The overall process of sanitizing a Kinetico reverse osmosis drinking water station is the same as any other standard type reverse osmosis system.

The problem with a Kinetico reverse is that you can’t remove the reverse osmosis membrane from its housing which is very important to protect your systems membrane.

To get past this problem, we are going to use your old filters as dummy cartridges, or you should get an additional non-carbon pre-filter from your Kinetico dealer to use in place of your reverse osmosis membrane.

Note: If you are changing your Kinetico reverse osmosis membrane anyway, you can just leave the old one in place for the sanitizing procedure and then replace the membrane after the system has been sanitized.

Hint: It is easy to get the new Kinetico filters (or any other enclosed filters) and membrane confused with the old ones. I recommend using a permanent marker to write the date on the new filters and membrane before starting a filter change and sanitizing procedure.

Step 1: Shut off the water feeding your Kinetico reverse osmosis.

Step 2: Turn off the faucet until the water has stopped completely.

Step 3: Remove the prefilter (Yellow or Purple) from the back end of the system.

Step 4: Add about 10 drops of household chlorine bleach to the opening on top of the new yellow filter and pre-fill it by slowly adding water to it from the side opening of the top. This is the groove that goes around the middle opening on top.

Holding the filter at a 45-degree angle helps to fill it quicker and easier. Fill the filter from the side groove until you see the water come up from the center.

Install the new yellow filter into the pre-filter opening.

Note: If you have municipal water, you should be using a purple filter during normal operation, but a purple filter contains carbon which will remove the chlorine bleach from the water.

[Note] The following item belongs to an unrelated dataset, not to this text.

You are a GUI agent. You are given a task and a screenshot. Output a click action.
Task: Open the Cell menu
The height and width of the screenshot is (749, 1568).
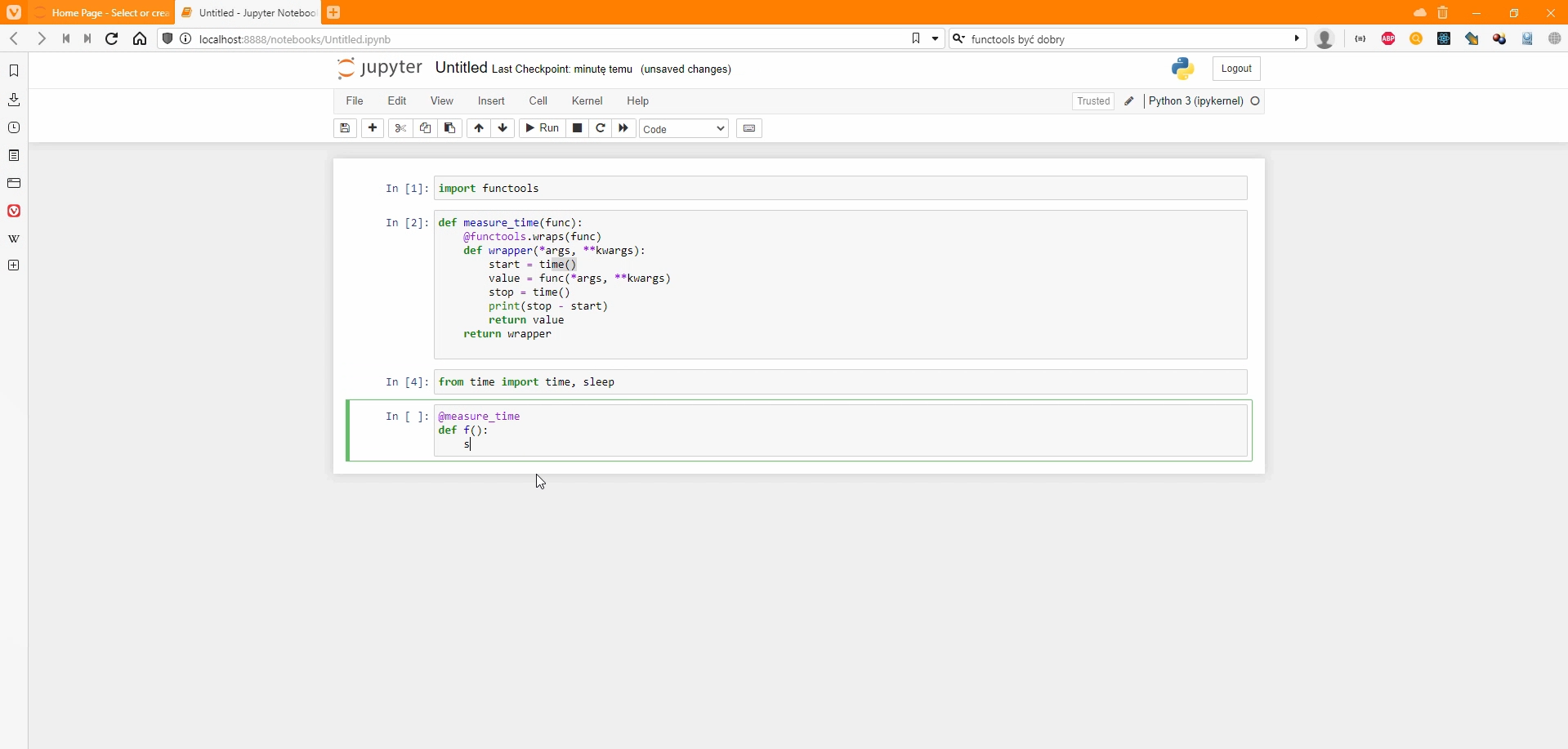[538, 101]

You can get 2 yellow (non-carbon) filters for use only during the sanitization process. Be sure to put in a purple carbon filter in your pre-filter slot after sanitizing is complete.

Step 5: Remove the systems reverse osmosis membrane which is the one right in the center of the system and replace it with either the old yellow filter or a new yellow filter that you will use for sanitizing the system.

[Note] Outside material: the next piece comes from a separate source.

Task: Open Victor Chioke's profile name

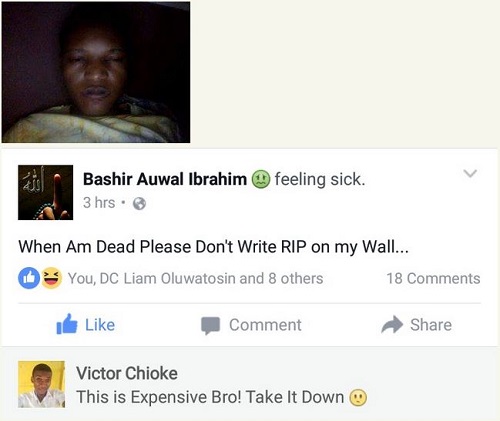Action: point(127,373)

Fill this filter with water the same way as the pre-filter but no chlorine bleach is needed.

Step 6: Remove the systems post filter (Orange or Blue) and replace it with a filled yellow filter just as you did with the membrane.

If your system was still flowing well before you started the sanitizing process, remove the white (snowflake looking) piece from the top of the old post-filter, and put it in the top of the new yellow filter.

This will be your (dummy) cartridge whenever you want to sanitize your reverse osmosis system. Use a pair of needle-nose pliers to pull the piece right out and then just push it into the yellow filter.

Note: If you have any additional cartridges on a Kinetico K5 system, they should be replaced the same way as the pre or post-filters.

Step 7: Once you have replaced all three filters as instructed, turn the system’s water back on and allow the chlorinated water from the pre-filter to run through the entire system until you can smell the chlorine coming from the system’s faucet.

As soon as you smell the chlorine bleach, shut off the system faucet and allow the system to sit for 1 hour. After an hour, turn the faucet back on and allow the water to flow for 5 minutes to remove all of the chlorine bleach from the system.

Step 8: Shut off the water feed to the system once again, and wait for the water to stop.

Step 9: If you used a yellow pre-filter for the sanitization process but normally use a purple pre-filter for municipal water, pre-fill the new purple filter and put it in the pre-filter slot where the yellow sanitizing filter was.

If you are on a private well, simply leave the yellow filter that you added the chlorine bleach to in the pre-filter slot and proceed to the next step.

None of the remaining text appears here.